Leaving nothing out, print each line of the material exactly.

================================

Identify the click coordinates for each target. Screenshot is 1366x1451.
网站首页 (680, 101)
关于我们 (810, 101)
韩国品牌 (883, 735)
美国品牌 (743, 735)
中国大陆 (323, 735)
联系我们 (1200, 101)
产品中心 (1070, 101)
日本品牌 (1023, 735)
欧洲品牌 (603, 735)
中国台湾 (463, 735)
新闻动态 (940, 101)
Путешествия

================================

• _RESPONSE_
Identify the click coordinates for each target. Screenshot is 1366x1451.
网站首页 (680, 101)
关于我们 (810, 101)
韩国品牌 (883, 735)
美国品牌 (743, 735)
中国大陆 (323, 735)
联系我们 (1200, 101)
产品中心 (1070, 101)
日本品牌 (1023, 735)
欧洲品牌 (603, 735)
中国台湾 (463, 735)
新闻动态 (940, 101)
Путешествия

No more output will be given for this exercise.